The invention relates to biotechnology, in particular to antibodies that bind interleukin-6 and block its biological activity, as well as to the technology for their preparation.

Interleukin-6 (IL-6) is a cytokine produced by many types of cells, stimulating the proliferation of antigen-activated B-lymphocytes and T-lymphocytes, enhancing the activity of T-killers, stimulating the granulocyte hematopoiesis, synthesis of most proteins of the acute phase of inflammation in the liver, growth keratinocytes and nerve cells (Ketlinsky S.A., Simbirtsev A.S. Cytokines. St. Petersburg, 2008). At the same time, in a number of diseases, such as rheumatoid arthritis, osteoporosis, Alzheimer's disease, myocardial infarction, a number of oncological diseases (renal cell carcinoma, prostate and bladder cancer, malignant diseases associated with proliferation of B cells, in particular multiple myeloma, chronic lymphocytic leukemia) and others, there is an increase in the level of production of IL-6. Since IL-6 is involved in the pathogenesis of many of the above diseases, the binding of excess IL-6 and / or blocking its biological activity seems promising for their treatment.

IL-6 can bind to the IL-6 receptor expressed on mitogen-activated B cells, T cells, peripheral monocytes, and certain tumors (Ishimi Y. et al., Immunology 145: 3297-3303 (1990)). The IL-6 receptor has at least two different forms and consists of an alpha chain called gp80, which is responsible for binding to IL-6, and a beta chain called gp130, which is necessary for signal transmission (Adebanjo O. et al ., Cell Biology 142: 1347-1356 (1998) and Poli V. et al., EMBO 13: 1189-1196 (1994)).

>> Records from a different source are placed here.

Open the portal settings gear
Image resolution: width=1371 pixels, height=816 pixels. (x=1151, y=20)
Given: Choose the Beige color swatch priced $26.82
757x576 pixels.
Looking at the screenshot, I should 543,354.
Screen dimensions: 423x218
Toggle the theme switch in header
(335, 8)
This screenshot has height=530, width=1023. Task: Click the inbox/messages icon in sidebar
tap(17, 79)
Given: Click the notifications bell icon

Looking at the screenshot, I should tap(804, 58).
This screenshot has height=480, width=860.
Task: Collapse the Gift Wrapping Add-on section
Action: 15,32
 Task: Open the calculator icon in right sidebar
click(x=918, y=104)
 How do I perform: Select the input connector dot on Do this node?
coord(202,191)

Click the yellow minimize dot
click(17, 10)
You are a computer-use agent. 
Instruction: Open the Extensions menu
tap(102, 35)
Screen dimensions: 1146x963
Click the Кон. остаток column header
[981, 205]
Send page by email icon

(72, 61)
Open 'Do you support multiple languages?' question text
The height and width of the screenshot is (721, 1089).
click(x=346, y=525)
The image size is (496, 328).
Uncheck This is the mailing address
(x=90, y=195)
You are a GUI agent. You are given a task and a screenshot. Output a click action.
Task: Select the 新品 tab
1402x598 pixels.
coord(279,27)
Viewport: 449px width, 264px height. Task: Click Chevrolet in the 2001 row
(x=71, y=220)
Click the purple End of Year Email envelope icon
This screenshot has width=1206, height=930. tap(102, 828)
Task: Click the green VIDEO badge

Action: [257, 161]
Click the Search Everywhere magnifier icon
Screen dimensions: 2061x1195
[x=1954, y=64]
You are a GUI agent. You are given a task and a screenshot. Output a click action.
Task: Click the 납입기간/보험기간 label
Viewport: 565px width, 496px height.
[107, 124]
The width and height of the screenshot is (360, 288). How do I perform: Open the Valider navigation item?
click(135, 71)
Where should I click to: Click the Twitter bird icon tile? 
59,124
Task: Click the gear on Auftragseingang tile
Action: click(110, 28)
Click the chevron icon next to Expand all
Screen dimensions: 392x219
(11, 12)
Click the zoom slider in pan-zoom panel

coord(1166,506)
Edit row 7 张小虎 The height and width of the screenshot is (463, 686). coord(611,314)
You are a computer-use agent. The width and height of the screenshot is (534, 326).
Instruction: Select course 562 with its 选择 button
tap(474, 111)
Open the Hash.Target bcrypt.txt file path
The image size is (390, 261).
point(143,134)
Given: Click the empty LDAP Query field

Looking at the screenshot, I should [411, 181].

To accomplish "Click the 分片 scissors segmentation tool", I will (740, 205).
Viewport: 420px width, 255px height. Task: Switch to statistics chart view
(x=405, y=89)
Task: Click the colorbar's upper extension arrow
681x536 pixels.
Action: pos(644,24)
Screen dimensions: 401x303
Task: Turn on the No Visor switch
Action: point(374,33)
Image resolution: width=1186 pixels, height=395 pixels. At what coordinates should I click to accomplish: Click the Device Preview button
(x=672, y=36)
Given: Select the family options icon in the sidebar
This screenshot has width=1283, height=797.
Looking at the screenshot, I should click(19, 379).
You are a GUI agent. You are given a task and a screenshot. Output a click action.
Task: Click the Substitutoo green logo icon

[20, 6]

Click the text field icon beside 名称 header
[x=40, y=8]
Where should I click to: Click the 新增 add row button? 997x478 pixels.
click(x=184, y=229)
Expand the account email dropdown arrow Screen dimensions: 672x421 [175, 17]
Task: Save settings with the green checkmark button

At least two main biological functions of IL-6 are known: mediation of acute inflammatory phase proteins and action as a differentiation and activation factor (Avvisti G. et al., Baillieres Clinical Hematology 8: 815-829 (1995) and Poli V. et al ., EMBO 13: 1189-1196 (1994)). The acute phase proteins are known to regulate immune responses, mediate inflammatory processes, and play a role in tissue remodeling. IL-6, as a differentiation and activation factor, induces B-cell differentiation and antibody secretion, induces T-cell differentiation into cytotoxic T-cells, activates cellular signaling factors and stimulates hematopoiesis (Ishimi Y. et al., J. Immunology 145: 3297-3303 (1990)). It is obvious that IL-6 is involved in many important functions of the body and in the processes occurring in it. As a result, physiological processes, including bone metabolism, tumor transformation, and immune and inflammatory responses, can be enhanced, suppressed, or prevented by modifying the biological activity of IL-6 in vivo by a specific antibody (Adebanjo O. et al., J. Cell Biology 142: 1347-1356 (1998)).

An anti-IL-6 antibody has been shown to inhibit in vivo growth of prostate tumors (Smith P.C. & Keller ET The Prostate in press & Okatomo M. et al., Cancer Research 57: 141-146 (1997) and carcinomas kidney (Weissglas M. et al., The Journal of Urology 153: 554-557 (1995)). In addition to directly affecting tumor growth, blocking the production of IL-6 can also inhibit bone degradation and cachexia in cancer.

Murine, rat and rabbit monoclonal antibodies were obtained, as well as chimeric and humanized antibodies to human IL-6, in particular, neutralizing its biological activity, however, none of them are currently introduced into clinical practice. Thus, murine monoclonal antibodies against IL-6 are known, for example, CLB-8, which has high affinity ((Brakenhoff et al., J. Immunol. (1990) p. 145-561); US 5618700, 1988). However, a murine antibody is highly immunogenic to humans, and therefore has limited therapeutic use.

US Pat. No. 5,856,135, 1999 describes reconstructed human anti-human IL-6 antibodies derived from a murine monoclonal antibody SK2 in which hypervariable regions (CDRs) from the variable region of murine SK2 antibodies were transferred to the variable region of a human antibody and attached to a constant region of a human antibodies. The disadvantage of these antibodies is also their immunogenicity to humans.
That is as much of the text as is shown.